What is required =>
In each of the entries below, substitute "drop-down menu" for every occurrence of "dropdown", leaving all other text unchanged.

Material to process =>
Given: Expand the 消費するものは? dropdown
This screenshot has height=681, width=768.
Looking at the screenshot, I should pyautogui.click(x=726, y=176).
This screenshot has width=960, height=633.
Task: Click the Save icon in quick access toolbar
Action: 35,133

Exercise output =>
Given: Expand the 消費するものは? drop-down menu
This screenshot has height=681, width=768.
Looking at the screenshot, I should pyautogui.click(x=726, y=176).
This screenshot has width=960, height=633.
Task: Click the Save icon in quick access toolbar
Action: 35,133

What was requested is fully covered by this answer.